To do this will require changes to be made by the systems administrator and is explained in the document below - this may require assistance from IT.
Service Reliability - design document (draft)
OpsDB
- Change the CNAME opsdb.dante.net in Infoblox, to point to prod-opsdb02.geant.net
Once this has been done the system should then be available to the users once again whilst more detailed investigation takes place into why the Primary instance has become unavailable.
Please do not forget to inform the users that OpsDB is back up once this has been done.
Further InvestigationThe following points may help troubleshot any issues that arise with this application.
Check the VM is running
If out of hours, log into VCentre (please use win/adm-xxxx account) and check if the VMs are running. If the server can't be pinged :
eg: log into Frankfurt select top level (fra-prd-vc01.win.dante.org.uk). Select VM's from tab use searchbar at top to search for the VM.
If status of VM is stopped restart it using green button.
If there are networking issues the OC will be able to troubleshoot this.
If the machine is running follow steps below:
Check Apache.
- Has apache failed? Is it running?
...
This should start or restart MySQL on the VM – please perform this on both VMs separately.
Recovery of MySQL Data
Currently MySQL data backups are stored in the /opt/vackups/mysql folder within each VM.
Each day the daily DB dump, from each server, is also copied to an appropriate place on the Data Warehouse machine.
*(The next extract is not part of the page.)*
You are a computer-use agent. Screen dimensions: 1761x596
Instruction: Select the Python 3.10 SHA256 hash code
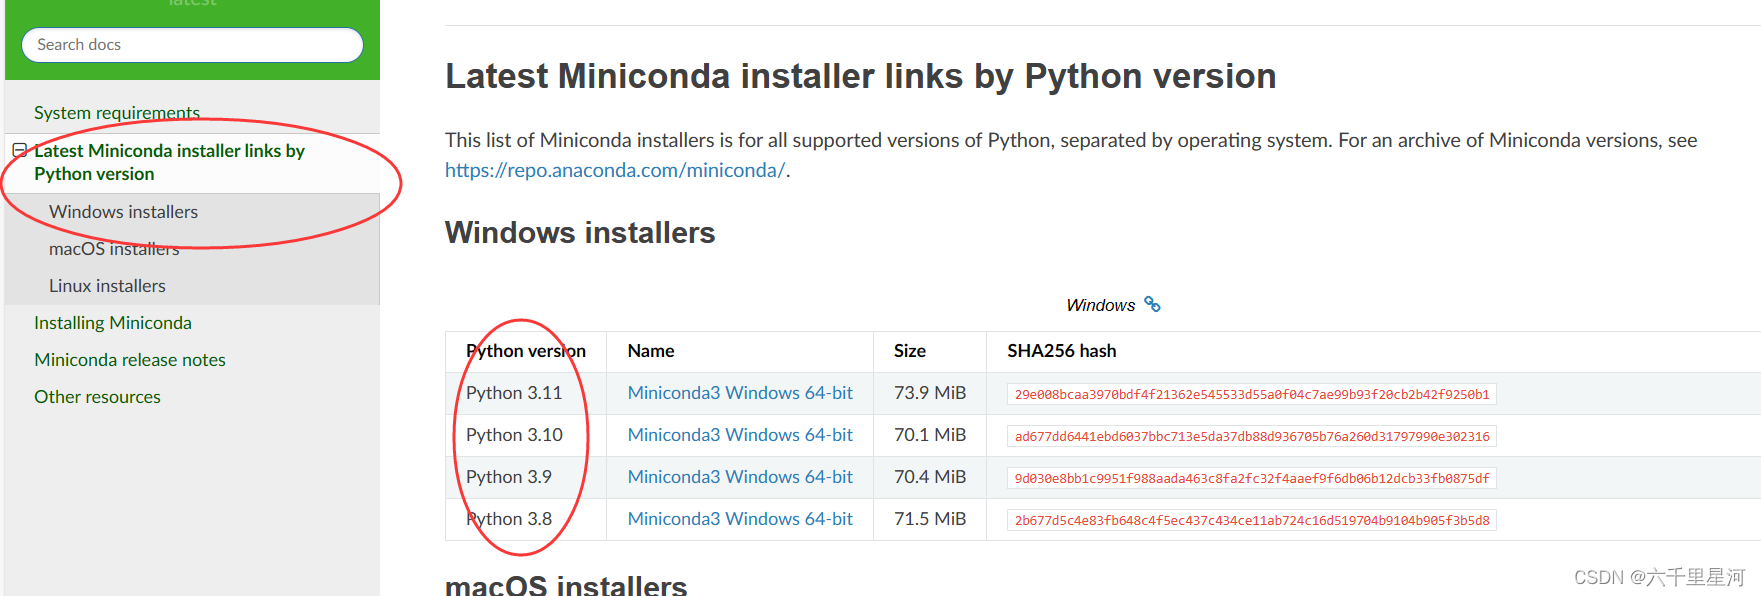[1252, 437]
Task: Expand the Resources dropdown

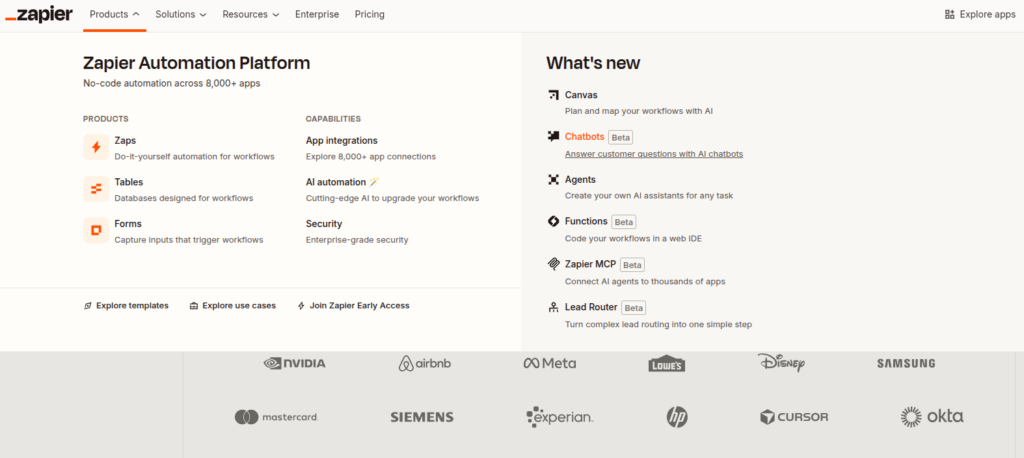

To restore any of these instances of data, locate the appropriate DB dump and go through the mysql restore procedure (documented elsewhere in MySQL documentation)
Security Updates with underlying software and operating systems
OpsDB is, in terms of software, an ‘old lady’ now, awaiting retirement.
It is currently written using PHP 5.3.3, HTML, JavaScript, and runs in a Linux system environment (Centos).
Centos - CentOS-6 updates until November 30, 2020
PHP 5.3.3 FINISHED being officially supported, but being supported via centos back porting of PHP security releases – end of life same as centos 6 system.
HTML / Javascript are currently supported and have no future planned support end dates, in fact older versions are more supported than the latest ones!.
Check disk usage
Is the VM disk full?
Is the allocated OpsDB disk space full.
Check Disk Usage
Follow the steps here: clean up big files
This should already be being monitored and reported upon if it is becoming full , so this scenario should never occur.
Final Step
Please raise ticket with Software Development Support and include the details of the steps taken out of business hours so that detailed analyses of the failure can be carried out.